What to do: Find the line that contains "The width and height of the screenshot is (1395, 868).". Output it and every line after it to the end of the records, exactly as they appear.

***** Source material *****

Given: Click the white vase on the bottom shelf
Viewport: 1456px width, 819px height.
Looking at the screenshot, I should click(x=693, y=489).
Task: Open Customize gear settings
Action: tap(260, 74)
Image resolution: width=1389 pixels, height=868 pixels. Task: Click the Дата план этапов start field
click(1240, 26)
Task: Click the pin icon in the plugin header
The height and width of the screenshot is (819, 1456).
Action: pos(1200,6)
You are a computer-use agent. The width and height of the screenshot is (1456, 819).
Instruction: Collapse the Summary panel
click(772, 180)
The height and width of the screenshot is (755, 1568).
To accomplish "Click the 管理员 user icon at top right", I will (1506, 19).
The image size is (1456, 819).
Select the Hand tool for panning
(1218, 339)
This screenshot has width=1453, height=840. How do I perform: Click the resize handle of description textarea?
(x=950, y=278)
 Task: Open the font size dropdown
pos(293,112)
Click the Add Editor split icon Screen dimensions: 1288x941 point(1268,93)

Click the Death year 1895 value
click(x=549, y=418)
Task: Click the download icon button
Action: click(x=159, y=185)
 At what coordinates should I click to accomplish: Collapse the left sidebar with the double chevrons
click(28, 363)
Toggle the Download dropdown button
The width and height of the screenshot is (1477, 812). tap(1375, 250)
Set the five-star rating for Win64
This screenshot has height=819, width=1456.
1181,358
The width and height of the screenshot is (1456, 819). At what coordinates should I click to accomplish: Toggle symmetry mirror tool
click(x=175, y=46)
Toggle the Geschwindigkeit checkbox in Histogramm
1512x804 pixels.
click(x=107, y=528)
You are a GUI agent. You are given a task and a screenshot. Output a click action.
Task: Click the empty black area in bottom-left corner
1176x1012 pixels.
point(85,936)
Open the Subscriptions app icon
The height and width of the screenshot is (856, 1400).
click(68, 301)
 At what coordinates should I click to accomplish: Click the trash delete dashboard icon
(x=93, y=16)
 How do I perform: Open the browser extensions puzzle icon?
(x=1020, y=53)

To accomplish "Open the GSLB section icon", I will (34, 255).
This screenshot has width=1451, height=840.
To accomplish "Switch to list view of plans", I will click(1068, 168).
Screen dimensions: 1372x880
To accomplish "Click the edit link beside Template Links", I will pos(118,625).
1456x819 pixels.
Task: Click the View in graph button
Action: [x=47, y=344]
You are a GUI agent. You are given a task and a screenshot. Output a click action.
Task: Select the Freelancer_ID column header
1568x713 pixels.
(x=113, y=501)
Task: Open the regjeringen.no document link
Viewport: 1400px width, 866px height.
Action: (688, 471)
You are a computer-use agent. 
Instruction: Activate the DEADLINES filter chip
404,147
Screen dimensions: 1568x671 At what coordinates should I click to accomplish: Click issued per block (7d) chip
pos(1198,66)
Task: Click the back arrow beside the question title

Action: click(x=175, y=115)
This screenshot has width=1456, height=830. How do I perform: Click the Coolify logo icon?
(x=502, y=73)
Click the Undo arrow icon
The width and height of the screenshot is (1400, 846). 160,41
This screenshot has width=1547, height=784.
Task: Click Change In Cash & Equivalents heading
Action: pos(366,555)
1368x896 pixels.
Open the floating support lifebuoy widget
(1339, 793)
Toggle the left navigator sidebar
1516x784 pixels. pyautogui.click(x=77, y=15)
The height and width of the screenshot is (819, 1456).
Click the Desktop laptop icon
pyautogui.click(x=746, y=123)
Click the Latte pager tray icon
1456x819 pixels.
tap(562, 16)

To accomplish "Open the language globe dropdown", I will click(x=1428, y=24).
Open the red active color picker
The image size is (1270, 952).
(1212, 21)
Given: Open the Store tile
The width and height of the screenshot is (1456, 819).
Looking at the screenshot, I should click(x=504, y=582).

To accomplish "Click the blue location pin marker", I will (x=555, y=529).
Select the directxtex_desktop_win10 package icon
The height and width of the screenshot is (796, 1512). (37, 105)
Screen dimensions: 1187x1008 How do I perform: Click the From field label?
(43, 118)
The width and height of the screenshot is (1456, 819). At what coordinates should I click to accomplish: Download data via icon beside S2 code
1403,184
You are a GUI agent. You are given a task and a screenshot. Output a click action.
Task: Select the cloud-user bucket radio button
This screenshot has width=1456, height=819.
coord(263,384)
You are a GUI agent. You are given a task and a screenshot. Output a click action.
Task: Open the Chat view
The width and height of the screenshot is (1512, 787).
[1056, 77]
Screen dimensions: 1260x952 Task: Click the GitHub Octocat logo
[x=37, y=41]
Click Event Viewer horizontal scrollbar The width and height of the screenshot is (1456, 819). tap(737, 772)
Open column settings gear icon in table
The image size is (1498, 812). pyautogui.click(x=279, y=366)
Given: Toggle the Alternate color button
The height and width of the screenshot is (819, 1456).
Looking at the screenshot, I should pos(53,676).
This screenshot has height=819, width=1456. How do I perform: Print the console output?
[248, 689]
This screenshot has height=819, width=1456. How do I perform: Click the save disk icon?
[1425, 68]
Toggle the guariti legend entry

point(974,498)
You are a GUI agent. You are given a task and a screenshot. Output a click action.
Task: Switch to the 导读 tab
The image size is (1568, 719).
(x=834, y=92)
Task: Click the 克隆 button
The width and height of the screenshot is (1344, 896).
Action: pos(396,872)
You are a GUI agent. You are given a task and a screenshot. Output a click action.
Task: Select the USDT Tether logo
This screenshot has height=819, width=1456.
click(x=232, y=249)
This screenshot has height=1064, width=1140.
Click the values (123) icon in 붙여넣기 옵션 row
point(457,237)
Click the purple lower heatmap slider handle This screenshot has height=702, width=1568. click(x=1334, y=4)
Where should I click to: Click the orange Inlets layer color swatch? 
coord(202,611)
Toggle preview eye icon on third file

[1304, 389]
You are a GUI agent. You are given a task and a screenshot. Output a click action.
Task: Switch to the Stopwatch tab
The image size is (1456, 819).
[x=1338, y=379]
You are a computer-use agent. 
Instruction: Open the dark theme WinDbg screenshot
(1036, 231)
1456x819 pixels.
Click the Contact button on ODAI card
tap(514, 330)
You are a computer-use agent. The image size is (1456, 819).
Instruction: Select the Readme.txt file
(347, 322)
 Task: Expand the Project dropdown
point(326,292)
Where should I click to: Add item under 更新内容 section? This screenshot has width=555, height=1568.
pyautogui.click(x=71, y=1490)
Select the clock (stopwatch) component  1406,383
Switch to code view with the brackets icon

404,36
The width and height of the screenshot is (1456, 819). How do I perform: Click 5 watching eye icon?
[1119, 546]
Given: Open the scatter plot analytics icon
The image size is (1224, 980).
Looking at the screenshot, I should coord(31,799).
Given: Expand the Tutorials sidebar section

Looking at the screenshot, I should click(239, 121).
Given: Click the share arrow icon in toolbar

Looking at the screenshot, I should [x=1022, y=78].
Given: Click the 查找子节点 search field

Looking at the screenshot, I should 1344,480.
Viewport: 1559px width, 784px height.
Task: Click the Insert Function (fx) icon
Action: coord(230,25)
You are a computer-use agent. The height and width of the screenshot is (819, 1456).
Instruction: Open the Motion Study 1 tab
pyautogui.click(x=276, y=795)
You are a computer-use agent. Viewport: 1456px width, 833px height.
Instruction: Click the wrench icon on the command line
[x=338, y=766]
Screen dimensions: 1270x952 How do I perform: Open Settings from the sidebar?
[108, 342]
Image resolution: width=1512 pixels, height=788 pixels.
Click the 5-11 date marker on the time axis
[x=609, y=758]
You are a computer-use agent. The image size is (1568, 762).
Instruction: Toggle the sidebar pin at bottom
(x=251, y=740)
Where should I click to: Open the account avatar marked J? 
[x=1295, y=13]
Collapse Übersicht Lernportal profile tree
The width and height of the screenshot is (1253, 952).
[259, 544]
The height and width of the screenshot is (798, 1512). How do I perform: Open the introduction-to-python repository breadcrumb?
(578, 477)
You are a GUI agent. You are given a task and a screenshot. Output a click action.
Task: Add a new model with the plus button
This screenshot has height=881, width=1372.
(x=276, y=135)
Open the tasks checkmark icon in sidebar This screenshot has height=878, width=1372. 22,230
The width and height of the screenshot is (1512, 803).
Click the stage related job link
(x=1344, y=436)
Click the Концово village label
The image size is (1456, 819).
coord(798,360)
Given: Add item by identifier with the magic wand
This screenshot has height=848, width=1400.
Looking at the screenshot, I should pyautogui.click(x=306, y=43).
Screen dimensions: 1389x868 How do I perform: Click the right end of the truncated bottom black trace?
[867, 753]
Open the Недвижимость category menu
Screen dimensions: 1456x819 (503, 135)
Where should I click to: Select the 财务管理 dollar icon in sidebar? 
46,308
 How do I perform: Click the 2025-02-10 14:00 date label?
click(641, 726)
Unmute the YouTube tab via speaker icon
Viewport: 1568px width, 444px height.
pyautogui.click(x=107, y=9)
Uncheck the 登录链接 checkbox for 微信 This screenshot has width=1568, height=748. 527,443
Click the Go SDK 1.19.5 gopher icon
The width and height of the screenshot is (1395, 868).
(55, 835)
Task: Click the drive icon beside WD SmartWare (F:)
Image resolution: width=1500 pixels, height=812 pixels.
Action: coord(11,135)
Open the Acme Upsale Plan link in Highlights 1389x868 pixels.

*****

Solution:
The width and height of the screenshot is (1395, 868).
(55, 835)
Task: Click the drive icon beside WD SmartWare (F:)
Image resolution: width=1500 pixels, height=812 pixels.
Action: coord(11,135)
Open the Acme Upsale Plan link in Highlights 1389x868 pixels.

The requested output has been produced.